▶ Exercise description: Could you return, exactly as written, only the lines from the one holding "The height and width of the screenshot is (761, 1568)." through the final line of the records below?

▶ Data shown:

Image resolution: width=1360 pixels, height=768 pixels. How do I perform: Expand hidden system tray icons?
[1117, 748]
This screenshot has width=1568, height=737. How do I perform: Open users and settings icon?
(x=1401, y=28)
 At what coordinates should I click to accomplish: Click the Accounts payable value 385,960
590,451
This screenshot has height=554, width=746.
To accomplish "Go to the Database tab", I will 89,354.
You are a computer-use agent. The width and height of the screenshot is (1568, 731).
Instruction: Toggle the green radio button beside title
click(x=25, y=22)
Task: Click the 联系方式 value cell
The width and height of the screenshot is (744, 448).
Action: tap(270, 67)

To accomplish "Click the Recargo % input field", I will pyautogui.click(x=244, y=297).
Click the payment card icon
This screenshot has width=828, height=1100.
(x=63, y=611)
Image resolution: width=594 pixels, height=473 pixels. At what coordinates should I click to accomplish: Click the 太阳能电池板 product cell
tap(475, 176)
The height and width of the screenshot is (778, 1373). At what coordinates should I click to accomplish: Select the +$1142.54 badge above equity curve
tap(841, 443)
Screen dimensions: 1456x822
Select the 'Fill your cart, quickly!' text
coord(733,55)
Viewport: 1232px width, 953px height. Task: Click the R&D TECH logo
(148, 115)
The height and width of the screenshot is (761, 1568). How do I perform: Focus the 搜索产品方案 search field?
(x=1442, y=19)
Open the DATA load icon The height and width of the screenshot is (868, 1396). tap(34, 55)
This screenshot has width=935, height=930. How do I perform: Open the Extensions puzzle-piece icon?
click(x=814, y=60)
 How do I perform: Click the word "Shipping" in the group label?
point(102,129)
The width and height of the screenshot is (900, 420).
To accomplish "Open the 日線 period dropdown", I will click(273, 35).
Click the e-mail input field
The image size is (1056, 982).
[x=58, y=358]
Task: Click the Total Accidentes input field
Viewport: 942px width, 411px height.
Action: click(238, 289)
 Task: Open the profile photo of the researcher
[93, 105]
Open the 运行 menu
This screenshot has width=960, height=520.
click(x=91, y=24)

▶ Solution for this problem:
The height and width of the screenshot is (761, 1568). How do I perform: Focus the 搜索产品方案 search field?
(x=1442, y=19)
Open the DATA load icon The height and width of the screenshot is (868, 1396). tap(34, 55)
This screenshot has width=935, height=930. How do I perform: Open the Extensions puzzle-piece icon?
click(x=814, y=60)
 How do I perform: Click the word "Shipping" in the group label?
point(102,129)
The width and height of the screenshot is (900, 420).
To accomplish "Open the 日線 period dropdown", I will click(273, 35).
Click the e-mail input field
The image size is (1056, 982).
[x=58, y=358]
Task: Click the Total Accidentes input field
Viewport: 942px width, 411px height.
Action: click(238, 289)
 Task: Open the profile photo of the researcher
[93, 105]
Open the 运行 menu
This screenshot has width=960, height=520.
click(x=91, y=24)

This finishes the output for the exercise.